This is an example of the standard issue United States Navy winter wool naval aviator uniform. Adopted in September 1917, the green uniform of the U.S. Marine Corps was authorized for aviation officers as a winter service uniform. The wearing of the aviation green uniform was mandatory only for commissioned and warrant officers designated as naval aviators, and CPOs designated naval aviation pilots, serving in pilot status. The green uniform was formally retired in November 1985.
This uniform was worn by the donor Frederick C. Durant III. Durant enlisted in the United States Navy during World War II and was a part of the pilot training program on the U.S.S. Wolverine in the Great Lakes.

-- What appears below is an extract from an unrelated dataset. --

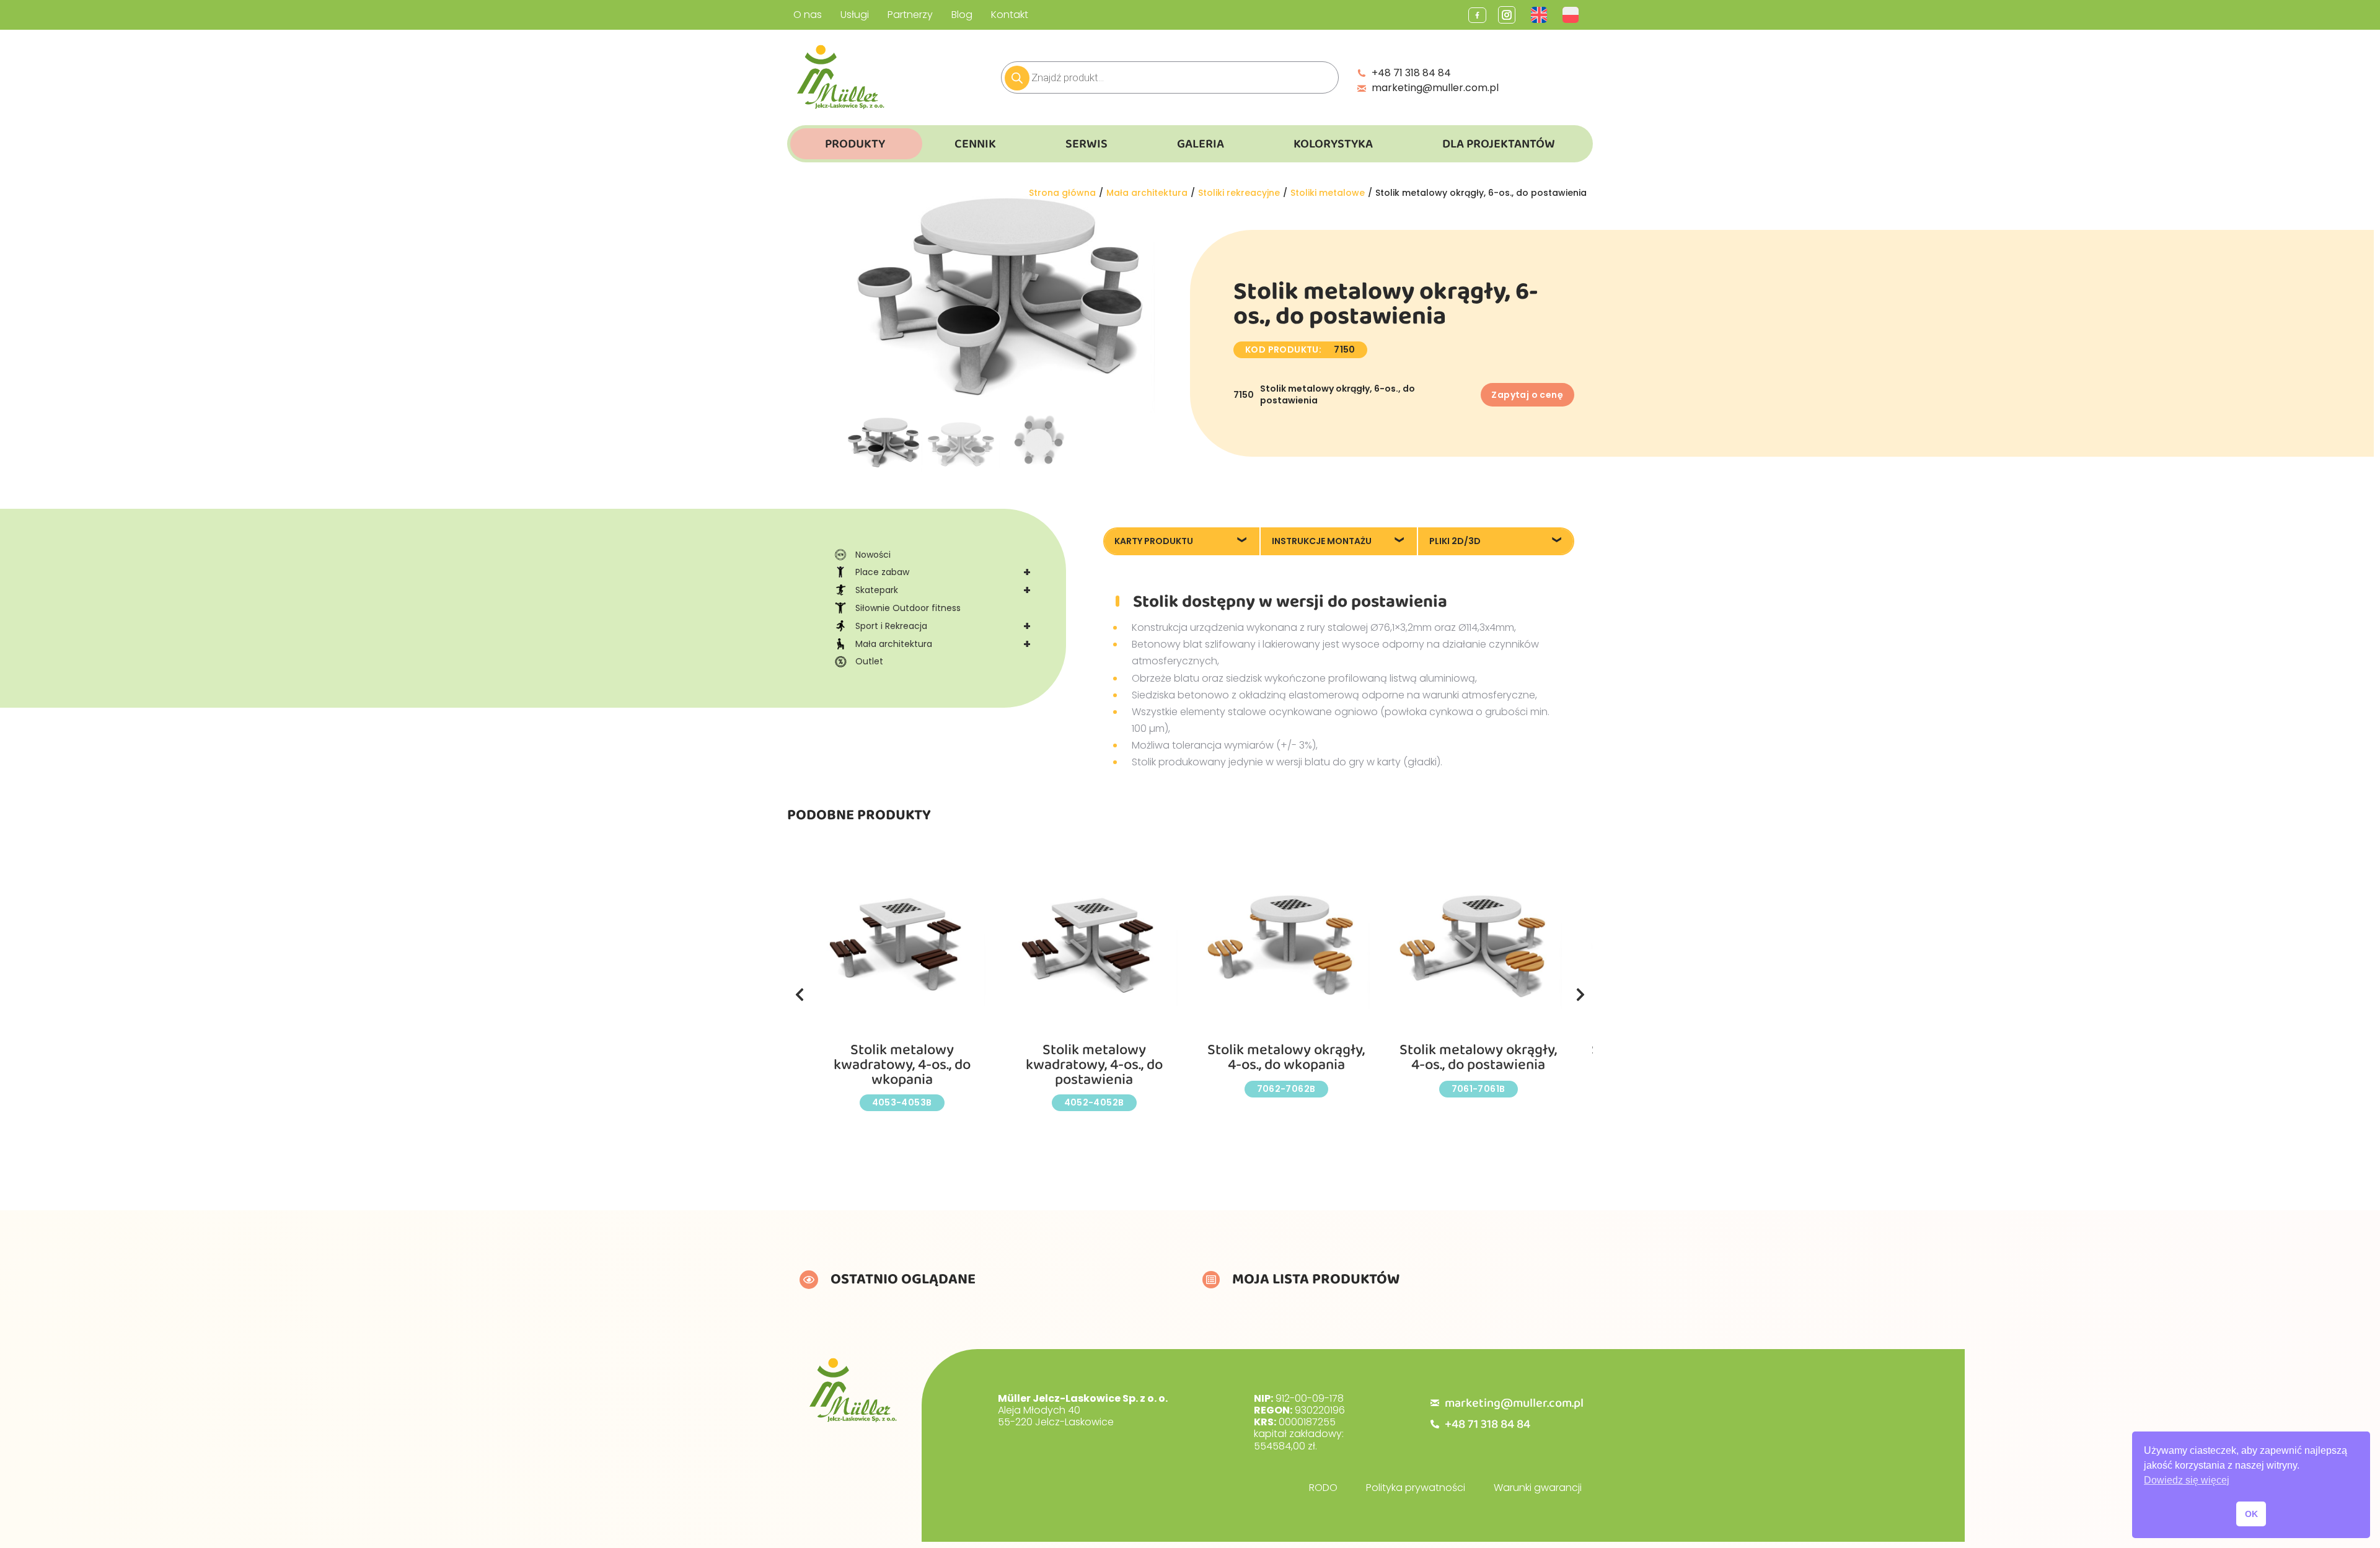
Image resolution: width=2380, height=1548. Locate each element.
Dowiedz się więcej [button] (2186, 1480)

Following the war, he worked for the Bell Aircraft from 1946 to 1947 on rocket development. From 1948 to 1951, he served as the Director of Engineering for the Naval Air Rocket Test Station. He returned to naval service as a test pilot in 1951, during in the Korean War. Following the war he worked for the Central Intelligence Agency as a space analyst. In the late 1950s, he was part of Vernher von Braun’s team that developed Explorer I, America’s first satellite.
In 1964, the National Air and Space Museum in Washington, DC hired Durant as the head of the new Astronautics Department and was responsible for making the Museum the official repository for all flown NASA hardware. He retired from the Smithsonian in 1980.
This object is not on display at the National Air and Space Museum. It is either on loan or in storage.